> Goals
- a) Answer these questions from the passage on Inherit the Wind, marking each answer with the same numeral:
(i) Which real person does E. K. Hornbeck stand for?
(ii) What is the name of the newspaper that sponsors Drummond?
(iii) To which court does Drummond promise to appeal the case?
- b) Render this sentence from the passage on Inherit the Wind in Spanish: "Though intellectually humiliated in public, Brady wins the trial legally and Drummond promises to appeal the case to the Supreme Court, refusing on behalf of the defendant to pay a single penny for daring to think."
- c) Write the next part of the passage on Inherit the Wind, picking up after its final sentence.

Inherit the Wind (1960) is, on its face, a dramatic re-enactment of the Scopes Trial of 1925. Henry Drummond is Clarence Darrow, Matthew Brady is William Jennings Bryan, E. K. Hornbeck is H. L. Mencken (they were really on the nose with this one!), and Bertram Cates is John Scopes. Preserving its analogy to the real-world case, Cates is put on trial for teaching Darwin’s theory of evolution in a Tennessee public high school, in direct contravention of state law forbidding the teaching of non-creationist theories of man’s inception.
Sponsored by E.K. Hornbeck’s paper, The Baltimore Herald, Drummond comes down to defend Cates from prosecuting attorney Brady in the town of “Heavenly” Hillsboro. Just as in the Scopes trial, Drummond beats Brady in his own “ballpark” by explaining how the days before God’s creation of the sun could have lasted any number of hours or eons, thereby making Darwin’s theory of evolution compatible with Christianity (or a non-fundamentalist species thereof). Though intellectually humiliated in public, Brady wins the trial legally and Drummond promises to appeal the case to the Supreme Court, refusing on behalf of the defendant to pay a single penny for daring to think.

> Recorded information
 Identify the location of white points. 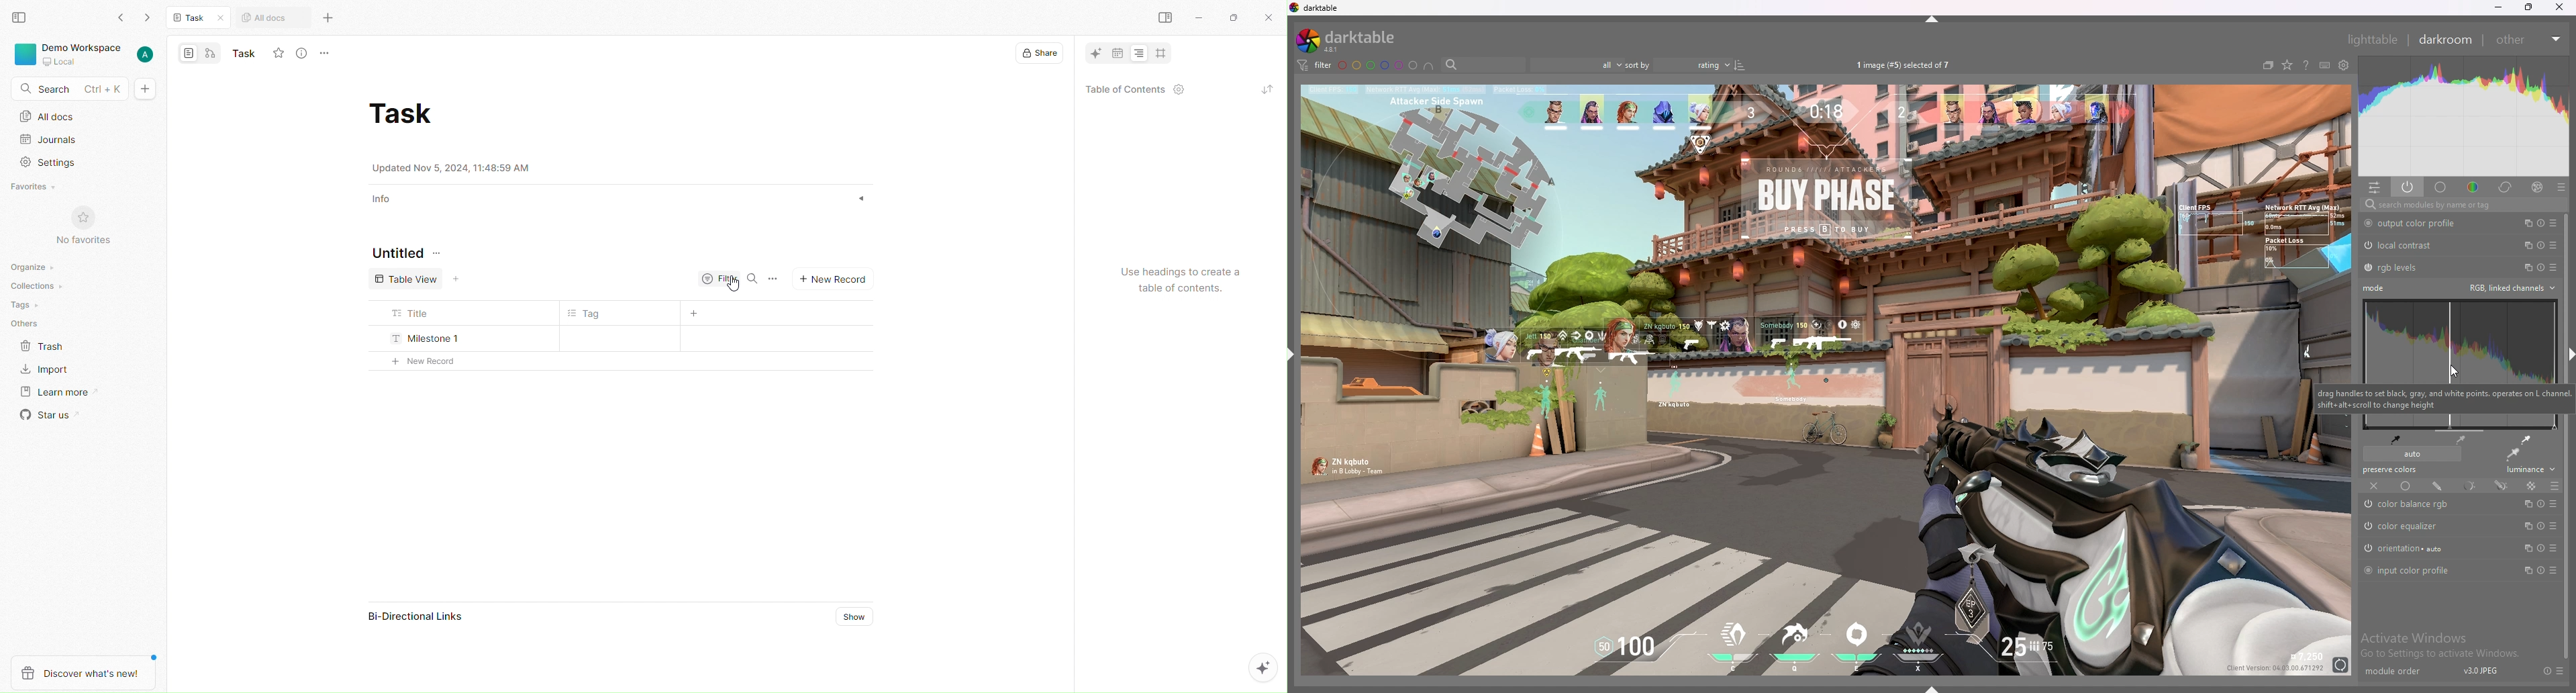
(2524, 439).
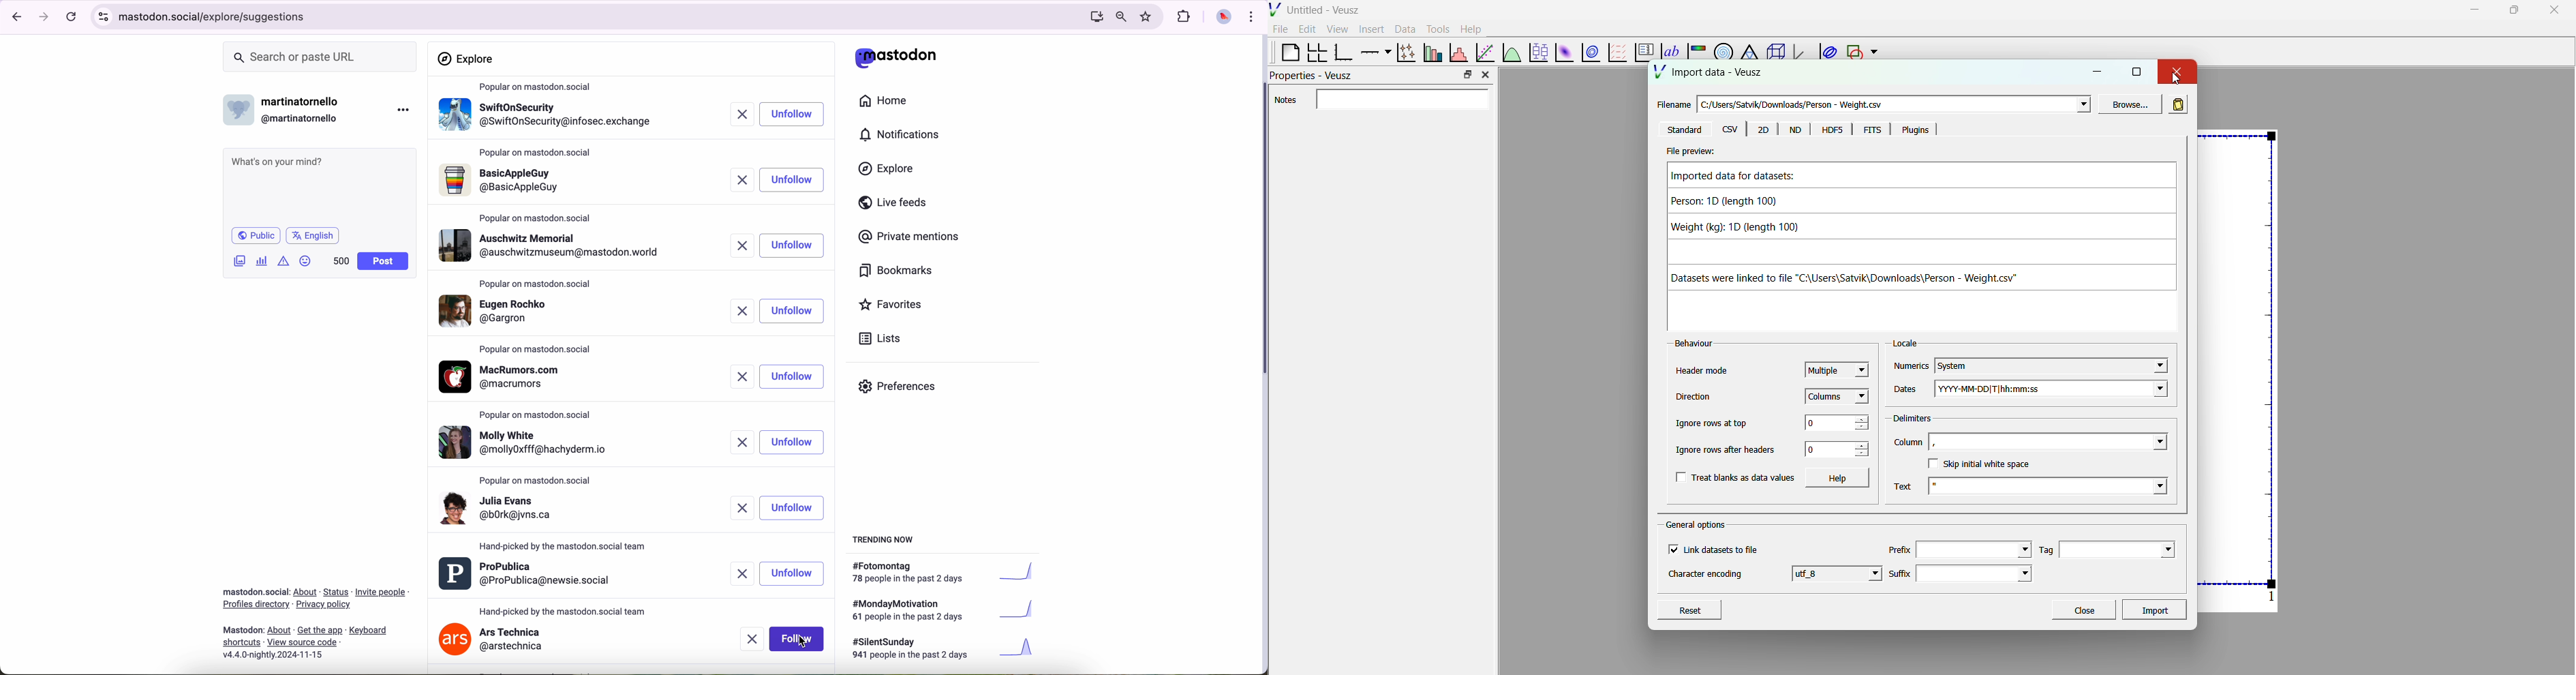 This screenshot has height=700, width=2576. What do you see at coordinates (1120, 16) in the screenshot?
I see `zoom out` at bounding box center [1120, 16].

> Responses for each task
- a)
(i) H. L. Mencken
(ii) The Baltimore Herald
(iii) The Supreme Court

- b) Aunque humillado intelectualmente en público, Brady gana el juicio legalmente y Drummond promete apelar el caso ante la Corte Suprema, negándose en nombre del acusado a pagar un solo centavo por atreverse a pensar.

- c)
The way the author sees it, the real conflict is between those who believe the individual has a right to observe, contemplate, deduce, and arrive at one’s own judgments about the nature of things (E.K. Hornbeck, Henry Drummond, and Bertram Cates), and those fearful that reason unmoored from revealed wisdom will kill god, annihilate morality, and plunge society headlong into nihilism (Matthew Brady). A perennial intellectual contest, if there ever was one! Brady fears that the theory of evolution will reduce man to the status of a mere animal, while Drummond argues that it is man’s ability to think—the exercise of which is being prosecuted by Tennessee—that renders him fundamentally different from (read: superior to) other creatures.
Accepting that some may reason their way to conclusions inimical with the preservation of a blissfully ignorant society, Drummond bites the bullet: “As long as the prerequisite for that shining paradise is ignorance… I say ‘to hell with it.’”
The author also says to hell with it! The author would rather be a man dissatisfied than a pig satisfied—what’s the value of a “shining paradise” to beings who, by alienating themselves from their essence, i.e., their minds, have rendered themselves indistinguishable from animals? (A rhetorical question for the readers)
Some of the author’s favorite quotes from the movie follow:
Brady: Is it possible that something is holy to the celebrated agnostic?
Drummond: Yes. The individual human mind. In a child’s power to master the multiplication table there is more sanctity than in all your shouted amens and holy holies and hosannas. An idea is a greater monument than a cathedral. And the advance of man’s knowledge is a greater miracle than all the sticks turned to snakes or the parting of the waters.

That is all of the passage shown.